An interview has no value if the candidate doesn't understand what she is expected to perform. Communication failure can also partially ruin an interview with smaller misunderstandings. Implicit assumptions in instructions can trip up candidates. Good coding challenges explicitly note assumptions like the maximum size of an input. For example a candidate who doesn't know an input is expected to be non-negative might spend time thinking about handling negative numbers. Often assumptions are omitted deliberately because candidates asking clarifying questions is part of the test. In such cases have the answers ready and well defined.

In one coding challenge I wrote candidates were allowed to assume an API call would always succeed. That's not how the network works in real life but in this case the assumption allowed candidates to skip to the interesting part. Unfortunately I neglected to communicate this to candidates so the brightest candidates would spend time thinking about error handling and interviewers had to step in to explicate the assumption. The confusion wasn't part of the test and biased the interview against the best candidates.

Confusion surrounding the interview task itself like the above example is easy enough to address with better instructions. The other kind of confusion is around performance expectations. If a candidate doesn't know what you're looking for they have to guess. If the one criterion you're looking for is code that passes a set of tests, communicate this to candidates. Tell them not to worry about code style or impressing the interviewer with design patterns. Likewise if time and space complexity are criteria tell candidates more efficient solutions are preferred.

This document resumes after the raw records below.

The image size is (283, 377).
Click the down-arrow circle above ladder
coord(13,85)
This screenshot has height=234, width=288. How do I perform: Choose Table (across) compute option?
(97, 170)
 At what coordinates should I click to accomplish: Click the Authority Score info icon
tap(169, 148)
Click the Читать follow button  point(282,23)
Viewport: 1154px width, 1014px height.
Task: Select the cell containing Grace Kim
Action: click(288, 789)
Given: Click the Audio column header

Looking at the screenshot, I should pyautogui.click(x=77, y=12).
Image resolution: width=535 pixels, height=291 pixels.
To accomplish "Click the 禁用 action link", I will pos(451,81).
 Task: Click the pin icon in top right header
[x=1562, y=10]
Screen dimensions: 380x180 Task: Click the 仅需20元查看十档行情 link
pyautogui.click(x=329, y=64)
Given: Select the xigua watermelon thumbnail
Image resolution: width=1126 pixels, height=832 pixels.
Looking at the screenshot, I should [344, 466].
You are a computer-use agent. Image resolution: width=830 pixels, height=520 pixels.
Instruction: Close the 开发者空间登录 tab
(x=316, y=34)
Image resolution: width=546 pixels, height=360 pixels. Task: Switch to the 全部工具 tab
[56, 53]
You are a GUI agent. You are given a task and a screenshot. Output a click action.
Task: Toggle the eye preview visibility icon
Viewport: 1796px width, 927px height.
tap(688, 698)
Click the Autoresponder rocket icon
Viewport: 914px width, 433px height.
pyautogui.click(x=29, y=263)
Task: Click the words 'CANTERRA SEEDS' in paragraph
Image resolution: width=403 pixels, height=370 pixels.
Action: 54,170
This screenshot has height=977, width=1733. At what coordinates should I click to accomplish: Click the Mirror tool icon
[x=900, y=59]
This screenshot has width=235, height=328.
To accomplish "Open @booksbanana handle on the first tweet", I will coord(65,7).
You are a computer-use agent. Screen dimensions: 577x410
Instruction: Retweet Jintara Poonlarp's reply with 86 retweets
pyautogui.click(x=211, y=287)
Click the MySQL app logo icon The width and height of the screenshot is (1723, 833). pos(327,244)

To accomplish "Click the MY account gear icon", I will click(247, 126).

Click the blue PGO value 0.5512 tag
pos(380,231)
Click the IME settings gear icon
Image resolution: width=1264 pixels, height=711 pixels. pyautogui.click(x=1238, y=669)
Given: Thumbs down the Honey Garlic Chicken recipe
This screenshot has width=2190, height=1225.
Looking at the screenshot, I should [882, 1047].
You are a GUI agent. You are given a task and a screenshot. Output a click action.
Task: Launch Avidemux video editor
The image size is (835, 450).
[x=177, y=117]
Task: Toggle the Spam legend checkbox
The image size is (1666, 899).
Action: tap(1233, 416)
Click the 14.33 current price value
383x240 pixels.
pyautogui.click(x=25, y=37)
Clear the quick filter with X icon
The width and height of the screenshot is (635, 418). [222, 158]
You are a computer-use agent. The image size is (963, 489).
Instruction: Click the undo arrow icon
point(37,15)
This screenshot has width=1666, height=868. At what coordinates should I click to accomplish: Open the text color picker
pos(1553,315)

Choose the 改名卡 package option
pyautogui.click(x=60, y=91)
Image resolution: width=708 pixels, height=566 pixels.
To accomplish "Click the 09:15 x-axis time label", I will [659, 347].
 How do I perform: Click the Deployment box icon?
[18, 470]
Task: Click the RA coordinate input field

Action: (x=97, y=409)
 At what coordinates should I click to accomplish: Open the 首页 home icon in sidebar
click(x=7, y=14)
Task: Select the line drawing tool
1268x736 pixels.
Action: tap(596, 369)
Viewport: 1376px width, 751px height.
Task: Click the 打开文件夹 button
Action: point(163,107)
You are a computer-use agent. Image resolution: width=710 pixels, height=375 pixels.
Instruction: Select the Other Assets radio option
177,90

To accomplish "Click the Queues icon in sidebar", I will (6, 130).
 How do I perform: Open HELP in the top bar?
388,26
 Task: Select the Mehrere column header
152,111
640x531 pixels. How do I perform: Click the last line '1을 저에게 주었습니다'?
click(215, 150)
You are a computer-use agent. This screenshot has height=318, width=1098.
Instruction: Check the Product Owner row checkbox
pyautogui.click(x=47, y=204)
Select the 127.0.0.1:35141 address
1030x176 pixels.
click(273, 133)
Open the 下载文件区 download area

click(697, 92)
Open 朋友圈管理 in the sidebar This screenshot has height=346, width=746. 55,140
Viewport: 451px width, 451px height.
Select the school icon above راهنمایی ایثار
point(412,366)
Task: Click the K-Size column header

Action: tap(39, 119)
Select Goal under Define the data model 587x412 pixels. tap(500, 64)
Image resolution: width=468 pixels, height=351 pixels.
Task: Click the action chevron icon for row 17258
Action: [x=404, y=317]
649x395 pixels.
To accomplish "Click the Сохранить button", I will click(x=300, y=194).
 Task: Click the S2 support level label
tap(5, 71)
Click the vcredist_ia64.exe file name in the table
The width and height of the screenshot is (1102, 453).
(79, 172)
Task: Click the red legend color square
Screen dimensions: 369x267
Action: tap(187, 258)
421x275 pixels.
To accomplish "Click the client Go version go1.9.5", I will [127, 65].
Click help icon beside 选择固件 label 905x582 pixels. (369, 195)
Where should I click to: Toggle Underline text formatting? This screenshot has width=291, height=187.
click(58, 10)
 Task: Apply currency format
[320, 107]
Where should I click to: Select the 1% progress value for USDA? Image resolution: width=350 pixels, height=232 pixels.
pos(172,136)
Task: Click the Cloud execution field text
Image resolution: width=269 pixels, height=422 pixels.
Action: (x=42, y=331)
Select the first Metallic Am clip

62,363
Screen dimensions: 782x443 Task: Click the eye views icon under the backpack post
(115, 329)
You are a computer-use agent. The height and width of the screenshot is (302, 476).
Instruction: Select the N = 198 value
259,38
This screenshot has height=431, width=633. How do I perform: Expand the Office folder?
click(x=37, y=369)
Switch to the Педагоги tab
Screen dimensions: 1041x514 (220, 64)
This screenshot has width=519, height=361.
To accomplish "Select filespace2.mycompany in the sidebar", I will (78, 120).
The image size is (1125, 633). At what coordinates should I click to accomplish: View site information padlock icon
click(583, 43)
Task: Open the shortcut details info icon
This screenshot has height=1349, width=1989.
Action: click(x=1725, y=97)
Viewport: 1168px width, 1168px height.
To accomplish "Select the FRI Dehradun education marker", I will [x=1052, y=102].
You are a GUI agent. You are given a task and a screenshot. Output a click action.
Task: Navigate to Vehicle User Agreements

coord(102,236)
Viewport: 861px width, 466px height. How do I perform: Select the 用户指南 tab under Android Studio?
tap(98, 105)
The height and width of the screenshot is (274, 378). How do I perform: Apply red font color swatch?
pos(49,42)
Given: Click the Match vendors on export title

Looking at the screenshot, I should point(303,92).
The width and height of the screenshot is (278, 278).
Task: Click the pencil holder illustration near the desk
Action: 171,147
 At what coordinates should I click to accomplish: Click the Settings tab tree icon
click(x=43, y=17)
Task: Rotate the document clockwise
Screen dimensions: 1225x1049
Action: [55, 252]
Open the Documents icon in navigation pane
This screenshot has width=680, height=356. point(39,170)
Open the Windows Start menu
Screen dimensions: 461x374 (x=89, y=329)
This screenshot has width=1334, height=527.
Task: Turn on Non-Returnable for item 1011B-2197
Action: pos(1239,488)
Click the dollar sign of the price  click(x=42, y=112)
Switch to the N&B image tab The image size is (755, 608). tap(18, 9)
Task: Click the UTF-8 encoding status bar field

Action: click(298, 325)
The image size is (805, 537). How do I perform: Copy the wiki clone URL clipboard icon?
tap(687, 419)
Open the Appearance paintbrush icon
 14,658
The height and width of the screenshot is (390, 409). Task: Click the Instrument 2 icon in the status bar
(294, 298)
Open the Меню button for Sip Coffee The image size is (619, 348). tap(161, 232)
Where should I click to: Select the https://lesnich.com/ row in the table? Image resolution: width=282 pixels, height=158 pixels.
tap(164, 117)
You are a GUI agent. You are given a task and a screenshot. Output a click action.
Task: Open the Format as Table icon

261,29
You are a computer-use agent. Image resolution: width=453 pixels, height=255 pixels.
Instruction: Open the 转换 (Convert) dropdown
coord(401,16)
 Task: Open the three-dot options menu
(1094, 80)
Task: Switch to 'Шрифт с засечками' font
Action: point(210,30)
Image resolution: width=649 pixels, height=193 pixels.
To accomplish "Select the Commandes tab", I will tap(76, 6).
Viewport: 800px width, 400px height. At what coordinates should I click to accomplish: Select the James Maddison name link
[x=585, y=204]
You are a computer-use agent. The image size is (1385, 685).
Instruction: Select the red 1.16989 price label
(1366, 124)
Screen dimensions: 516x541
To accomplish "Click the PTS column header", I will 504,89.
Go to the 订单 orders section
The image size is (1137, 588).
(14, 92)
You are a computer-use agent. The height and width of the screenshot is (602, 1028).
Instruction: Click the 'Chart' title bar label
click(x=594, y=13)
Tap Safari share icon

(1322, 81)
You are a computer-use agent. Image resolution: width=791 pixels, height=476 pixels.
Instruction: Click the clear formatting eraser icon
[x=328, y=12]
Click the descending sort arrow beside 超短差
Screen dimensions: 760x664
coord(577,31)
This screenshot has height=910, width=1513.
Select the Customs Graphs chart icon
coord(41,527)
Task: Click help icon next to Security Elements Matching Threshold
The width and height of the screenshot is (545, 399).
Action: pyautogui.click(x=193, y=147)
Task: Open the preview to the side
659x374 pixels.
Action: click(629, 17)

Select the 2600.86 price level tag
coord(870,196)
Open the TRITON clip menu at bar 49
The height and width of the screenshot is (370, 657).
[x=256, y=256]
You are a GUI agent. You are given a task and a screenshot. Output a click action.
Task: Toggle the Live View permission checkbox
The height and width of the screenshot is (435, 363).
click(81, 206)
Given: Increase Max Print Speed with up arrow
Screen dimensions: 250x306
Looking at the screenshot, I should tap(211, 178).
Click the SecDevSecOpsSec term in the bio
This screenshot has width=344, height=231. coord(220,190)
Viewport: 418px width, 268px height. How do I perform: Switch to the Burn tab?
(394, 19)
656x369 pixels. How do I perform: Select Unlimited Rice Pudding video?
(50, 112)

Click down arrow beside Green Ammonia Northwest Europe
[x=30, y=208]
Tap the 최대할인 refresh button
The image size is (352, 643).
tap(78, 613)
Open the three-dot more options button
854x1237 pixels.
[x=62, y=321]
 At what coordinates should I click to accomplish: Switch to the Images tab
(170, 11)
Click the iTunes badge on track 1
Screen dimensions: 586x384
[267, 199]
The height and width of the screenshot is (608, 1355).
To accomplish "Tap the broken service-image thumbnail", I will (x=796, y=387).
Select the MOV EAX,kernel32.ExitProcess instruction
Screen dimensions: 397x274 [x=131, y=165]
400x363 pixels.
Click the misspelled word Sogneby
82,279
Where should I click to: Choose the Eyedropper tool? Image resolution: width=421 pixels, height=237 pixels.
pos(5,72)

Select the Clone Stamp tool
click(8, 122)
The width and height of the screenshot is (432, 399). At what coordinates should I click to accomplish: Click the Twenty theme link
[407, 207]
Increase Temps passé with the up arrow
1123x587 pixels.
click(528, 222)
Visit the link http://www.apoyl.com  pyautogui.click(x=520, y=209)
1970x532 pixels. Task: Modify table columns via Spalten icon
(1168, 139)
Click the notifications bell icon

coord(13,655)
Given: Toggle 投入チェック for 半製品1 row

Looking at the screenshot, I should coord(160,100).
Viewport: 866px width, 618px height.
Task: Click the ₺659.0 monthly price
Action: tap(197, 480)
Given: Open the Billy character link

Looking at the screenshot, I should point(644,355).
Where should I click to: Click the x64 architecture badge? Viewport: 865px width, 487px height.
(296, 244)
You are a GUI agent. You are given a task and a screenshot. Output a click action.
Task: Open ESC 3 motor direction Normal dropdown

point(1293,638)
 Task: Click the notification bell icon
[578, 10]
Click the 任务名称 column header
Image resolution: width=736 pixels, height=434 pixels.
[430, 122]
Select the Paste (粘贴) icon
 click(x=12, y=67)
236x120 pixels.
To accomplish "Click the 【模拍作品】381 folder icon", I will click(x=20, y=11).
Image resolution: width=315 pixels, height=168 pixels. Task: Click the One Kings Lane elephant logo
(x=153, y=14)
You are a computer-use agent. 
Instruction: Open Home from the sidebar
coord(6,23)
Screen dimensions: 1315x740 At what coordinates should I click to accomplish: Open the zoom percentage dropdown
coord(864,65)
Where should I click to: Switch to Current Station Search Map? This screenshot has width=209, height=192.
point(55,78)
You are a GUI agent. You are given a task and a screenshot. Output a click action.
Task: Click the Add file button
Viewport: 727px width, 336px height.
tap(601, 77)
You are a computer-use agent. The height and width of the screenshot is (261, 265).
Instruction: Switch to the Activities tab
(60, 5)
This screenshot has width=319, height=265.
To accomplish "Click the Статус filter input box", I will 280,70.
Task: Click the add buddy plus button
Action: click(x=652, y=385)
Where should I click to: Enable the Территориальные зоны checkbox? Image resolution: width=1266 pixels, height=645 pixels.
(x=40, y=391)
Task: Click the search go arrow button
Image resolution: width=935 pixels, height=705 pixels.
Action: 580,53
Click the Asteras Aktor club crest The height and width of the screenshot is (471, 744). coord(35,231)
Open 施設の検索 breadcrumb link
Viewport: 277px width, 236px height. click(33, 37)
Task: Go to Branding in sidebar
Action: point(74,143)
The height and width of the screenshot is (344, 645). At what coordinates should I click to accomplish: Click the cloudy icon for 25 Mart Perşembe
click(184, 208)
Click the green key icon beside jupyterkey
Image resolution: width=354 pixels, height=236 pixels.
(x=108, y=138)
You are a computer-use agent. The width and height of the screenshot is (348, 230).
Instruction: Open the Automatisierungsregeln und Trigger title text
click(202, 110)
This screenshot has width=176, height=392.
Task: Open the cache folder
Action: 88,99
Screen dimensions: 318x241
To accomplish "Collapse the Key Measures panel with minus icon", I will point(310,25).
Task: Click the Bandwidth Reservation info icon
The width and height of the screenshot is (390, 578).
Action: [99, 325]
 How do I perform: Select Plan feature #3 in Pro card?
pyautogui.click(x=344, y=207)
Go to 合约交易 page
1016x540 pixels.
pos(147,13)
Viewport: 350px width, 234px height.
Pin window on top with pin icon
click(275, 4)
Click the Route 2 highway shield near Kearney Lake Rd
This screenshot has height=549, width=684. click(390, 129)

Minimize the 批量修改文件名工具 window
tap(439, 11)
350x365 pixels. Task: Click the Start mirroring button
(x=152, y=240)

There's a whole industry of interview preparation help. Most of it is coaching candidates on how to divine what interviewers are really looking for when they ask questions. Candidates shouldn't need to do that. If interview prep helps to pass your interview it's biased in favour of candidates who have done said prep instead of improving as an engineer.

Take-home tasks often involve a lot of confusion. Candidates can't know what criteria you're looking for. They will wonder if you're somehow keeping track of how much time they spend, whether you prefer a certain coding style or whether they should keep their solution minimal or try to impress you with design patterns. They also have no way of asking for clarification when you inevitably fail to communicate something.

Eliminating candidate confusion is one of the main functions of the interviewer. I've established the interviewer's role should be minimal but they can't be entirely replaced by automation. Interviewers must be ready to answer clarifying questions and candidates must know they are free to ask such questions. Some candidates find written instructions easier while others prefer a verbal explanation. Unless you deliberately wish to select for one kind or the other, provide both.

In Practice

Eliminating bias entirely is impossible so the aim is to minimise it instead. Both interviewers and those designing the interviews share this responsibility. Address problems in the design of your interviews to eliminate known sources of bias. Focusing on the design is much more efficient than trying to make interviewers better.

The damage caused by bias is inversely proportional to the strength of the signal you receive based on characteristics you wish to select for. This observation can be used to justify a change in interview design. Does the proposed change proportionally reduce bias more than it reduces the signal? Remember to ponder this question to avoid deleting what works in an interview while sanding off its biased edges.